Extract provided >>
>>>

That was Dad talking and he said it flat and tight, the way he talked the time I accidentally kicked him in the stomach when I was swinging. He had seen her too.

In the bed was a girl and she had been burned. Except for a couple places about the size of my dad’s hand she looked like a hot-dog you’ve cooked until it’s hard and black and has cracked open to show red in places. Her face wasn’t burned, but that only made it worse, because where you wanted to see contortions there was nothing. I guess the pain had passed the point where screaming was even possible.

Later Mom and Dad left and I was alone listening to the night sounds of the hospital. I was vaguely angry because the side rails made the bed seem like a crib; and still hungry, but the doctors said I couldn’t eat until my mouth stopped bleeding. Someone was still crying, and someone was still yelling for a nurse. Its rhythm reminded me of the foghorns they sometimes had in television shows and was to become one of the constants of my life. In later years the crying would sometimes be replaced with swearing or snoring, but the wave like pattern remained.

Across the hall was the burned girl’s room. The nurses went into her room a lot to take her pulse and do things with the tubes taped to her arms. Eventually I went to sleep.

<<<

Provided material >>

>>>

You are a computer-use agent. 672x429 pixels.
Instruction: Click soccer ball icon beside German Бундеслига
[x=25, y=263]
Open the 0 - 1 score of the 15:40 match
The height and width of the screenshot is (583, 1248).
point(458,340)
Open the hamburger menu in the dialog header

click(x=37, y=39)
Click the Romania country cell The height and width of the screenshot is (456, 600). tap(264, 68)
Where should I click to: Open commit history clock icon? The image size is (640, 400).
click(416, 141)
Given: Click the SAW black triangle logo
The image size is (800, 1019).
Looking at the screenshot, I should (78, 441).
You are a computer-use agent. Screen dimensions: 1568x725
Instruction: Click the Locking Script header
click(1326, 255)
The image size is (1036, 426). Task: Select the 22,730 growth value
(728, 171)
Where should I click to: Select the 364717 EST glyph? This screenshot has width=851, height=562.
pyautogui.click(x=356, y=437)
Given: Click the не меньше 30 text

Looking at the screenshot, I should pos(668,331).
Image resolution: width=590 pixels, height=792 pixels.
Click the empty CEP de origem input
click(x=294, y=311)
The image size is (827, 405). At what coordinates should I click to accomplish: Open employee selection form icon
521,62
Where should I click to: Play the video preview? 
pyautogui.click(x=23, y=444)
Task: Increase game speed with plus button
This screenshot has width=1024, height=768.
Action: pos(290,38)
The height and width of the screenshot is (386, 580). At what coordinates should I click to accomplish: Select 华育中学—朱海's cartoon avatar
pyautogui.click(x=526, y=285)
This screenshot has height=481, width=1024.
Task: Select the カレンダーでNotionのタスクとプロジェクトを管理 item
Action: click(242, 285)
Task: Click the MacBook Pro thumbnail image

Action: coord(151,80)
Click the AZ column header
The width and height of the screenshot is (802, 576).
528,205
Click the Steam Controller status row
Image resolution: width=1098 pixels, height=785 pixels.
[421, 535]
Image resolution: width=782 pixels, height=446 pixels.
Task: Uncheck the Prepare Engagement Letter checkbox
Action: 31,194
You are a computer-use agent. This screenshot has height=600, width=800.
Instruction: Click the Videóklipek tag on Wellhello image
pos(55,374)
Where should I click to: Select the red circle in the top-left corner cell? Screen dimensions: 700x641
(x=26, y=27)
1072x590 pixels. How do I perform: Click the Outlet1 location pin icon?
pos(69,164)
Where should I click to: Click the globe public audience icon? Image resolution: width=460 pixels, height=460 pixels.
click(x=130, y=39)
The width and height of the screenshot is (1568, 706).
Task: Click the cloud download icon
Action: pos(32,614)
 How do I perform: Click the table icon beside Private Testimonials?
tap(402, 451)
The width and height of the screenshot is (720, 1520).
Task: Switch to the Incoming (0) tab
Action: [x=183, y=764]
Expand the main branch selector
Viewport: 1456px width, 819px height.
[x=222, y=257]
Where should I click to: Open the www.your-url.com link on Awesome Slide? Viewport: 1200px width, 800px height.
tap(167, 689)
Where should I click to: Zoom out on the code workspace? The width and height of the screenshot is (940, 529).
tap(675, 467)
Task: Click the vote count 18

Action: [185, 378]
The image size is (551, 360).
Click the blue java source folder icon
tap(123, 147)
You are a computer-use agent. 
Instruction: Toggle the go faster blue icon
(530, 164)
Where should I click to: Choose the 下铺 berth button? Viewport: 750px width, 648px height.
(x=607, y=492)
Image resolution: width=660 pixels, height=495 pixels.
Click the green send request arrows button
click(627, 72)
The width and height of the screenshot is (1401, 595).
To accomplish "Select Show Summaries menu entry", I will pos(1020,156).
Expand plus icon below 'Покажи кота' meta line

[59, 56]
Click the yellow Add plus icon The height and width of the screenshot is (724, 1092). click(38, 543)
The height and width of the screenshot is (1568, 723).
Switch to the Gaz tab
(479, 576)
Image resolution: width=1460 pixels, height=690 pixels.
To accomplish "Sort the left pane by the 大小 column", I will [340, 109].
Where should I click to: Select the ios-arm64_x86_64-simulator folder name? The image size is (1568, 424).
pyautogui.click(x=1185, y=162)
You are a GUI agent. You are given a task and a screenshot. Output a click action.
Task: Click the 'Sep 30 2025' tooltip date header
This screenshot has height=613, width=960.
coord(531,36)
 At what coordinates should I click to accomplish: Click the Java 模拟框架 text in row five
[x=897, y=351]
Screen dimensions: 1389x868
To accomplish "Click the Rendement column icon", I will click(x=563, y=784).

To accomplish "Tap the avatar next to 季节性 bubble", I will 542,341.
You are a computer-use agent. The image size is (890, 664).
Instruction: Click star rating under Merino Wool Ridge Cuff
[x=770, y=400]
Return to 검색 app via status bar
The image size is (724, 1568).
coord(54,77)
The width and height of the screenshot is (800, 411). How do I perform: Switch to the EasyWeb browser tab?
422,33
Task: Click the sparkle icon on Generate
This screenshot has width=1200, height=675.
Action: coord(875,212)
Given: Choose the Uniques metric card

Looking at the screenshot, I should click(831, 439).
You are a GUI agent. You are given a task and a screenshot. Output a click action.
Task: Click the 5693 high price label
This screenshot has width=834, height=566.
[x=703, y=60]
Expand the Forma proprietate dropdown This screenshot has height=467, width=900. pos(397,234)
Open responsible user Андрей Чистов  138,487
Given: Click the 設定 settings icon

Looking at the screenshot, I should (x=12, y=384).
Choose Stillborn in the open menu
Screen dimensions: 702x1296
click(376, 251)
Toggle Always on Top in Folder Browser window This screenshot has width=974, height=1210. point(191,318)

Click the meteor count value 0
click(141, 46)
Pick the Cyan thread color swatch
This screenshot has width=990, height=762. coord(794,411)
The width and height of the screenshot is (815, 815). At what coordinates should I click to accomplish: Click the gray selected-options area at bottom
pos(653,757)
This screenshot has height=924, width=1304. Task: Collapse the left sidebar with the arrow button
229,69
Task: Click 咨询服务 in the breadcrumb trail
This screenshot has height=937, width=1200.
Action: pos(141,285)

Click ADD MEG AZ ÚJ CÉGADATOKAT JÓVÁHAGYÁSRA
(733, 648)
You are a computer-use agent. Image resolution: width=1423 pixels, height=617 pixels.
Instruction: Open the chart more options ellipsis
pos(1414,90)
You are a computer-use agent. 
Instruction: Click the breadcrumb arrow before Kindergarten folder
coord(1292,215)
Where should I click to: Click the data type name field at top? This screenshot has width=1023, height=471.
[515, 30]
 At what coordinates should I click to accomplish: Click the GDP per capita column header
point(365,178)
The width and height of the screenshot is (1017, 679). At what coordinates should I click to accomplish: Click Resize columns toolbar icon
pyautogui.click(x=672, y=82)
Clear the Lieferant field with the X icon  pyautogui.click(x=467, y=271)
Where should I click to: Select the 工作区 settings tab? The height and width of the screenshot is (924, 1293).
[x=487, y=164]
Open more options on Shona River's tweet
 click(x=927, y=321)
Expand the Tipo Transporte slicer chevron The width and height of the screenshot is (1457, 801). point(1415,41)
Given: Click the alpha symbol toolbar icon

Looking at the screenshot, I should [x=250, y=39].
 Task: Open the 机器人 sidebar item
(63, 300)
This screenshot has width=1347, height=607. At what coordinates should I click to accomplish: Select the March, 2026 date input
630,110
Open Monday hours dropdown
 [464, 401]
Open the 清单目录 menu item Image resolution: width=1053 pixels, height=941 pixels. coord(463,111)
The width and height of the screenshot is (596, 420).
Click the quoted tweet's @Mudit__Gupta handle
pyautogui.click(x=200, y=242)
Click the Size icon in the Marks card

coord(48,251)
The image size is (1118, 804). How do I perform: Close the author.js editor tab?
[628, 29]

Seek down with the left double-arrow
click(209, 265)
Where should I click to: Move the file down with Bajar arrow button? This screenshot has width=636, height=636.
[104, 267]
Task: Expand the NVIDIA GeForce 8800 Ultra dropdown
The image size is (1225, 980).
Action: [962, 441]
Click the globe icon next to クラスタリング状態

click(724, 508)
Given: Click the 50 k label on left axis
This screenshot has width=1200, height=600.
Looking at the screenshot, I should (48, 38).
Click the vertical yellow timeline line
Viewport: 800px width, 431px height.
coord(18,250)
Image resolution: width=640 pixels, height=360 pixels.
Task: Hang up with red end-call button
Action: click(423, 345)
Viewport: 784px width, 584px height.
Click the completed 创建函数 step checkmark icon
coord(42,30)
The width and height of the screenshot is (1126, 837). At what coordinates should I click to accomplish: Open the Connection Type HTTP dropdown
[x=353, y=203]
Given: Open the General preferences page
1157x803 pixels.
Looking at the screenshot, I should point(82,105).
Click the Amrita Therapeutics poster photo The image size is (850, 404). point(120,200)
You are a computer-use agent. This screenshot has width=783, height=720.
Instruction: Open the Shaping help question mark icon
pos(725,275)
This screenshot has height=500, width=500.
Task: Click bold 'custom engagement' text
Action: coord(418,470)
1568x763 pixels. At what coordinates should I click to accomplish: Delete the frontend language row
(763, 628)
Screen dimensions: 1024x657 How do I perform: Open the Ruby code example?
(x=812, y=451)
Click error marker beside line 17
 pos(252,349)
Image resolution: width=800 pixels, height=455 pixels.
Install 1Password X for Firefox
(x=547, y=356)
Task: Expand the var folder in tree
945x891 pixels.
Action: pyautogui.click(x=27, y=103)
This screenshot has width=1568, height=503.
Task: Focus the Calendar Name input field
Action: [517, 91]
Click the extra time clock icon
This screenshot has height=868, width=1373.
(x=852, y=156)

<<<

Exercise goal >>
Continue the hospital narrative about the burned girl across the hall, picking up right after its last sentence.

Result of this task >>
Some time later I woke up. I don’t know if it was the strangeness of the place or if a noise woke me or I simply had to go to the bathroom. They had taped my arm to a board so I couldn’t bend it and break the needle, and I was surprised by how hard it was to move around because of it. My mouth had bled while I was asleep and the right side of my face was stuck to the pillow. My blood might not clot, but it is still a liquid and will evaporate. The drying blood then forms a very tenacious glue, and for the next several years, as I lost my baby teeth, I was to wake up many times with my face dried fast to my pillow.

This, however, was my first experience. Before I could finally sit up I had to pull the pillow off with my left hand while using the armboard on my right arm as a lever to push myself up. After several attempts I finally succeeded.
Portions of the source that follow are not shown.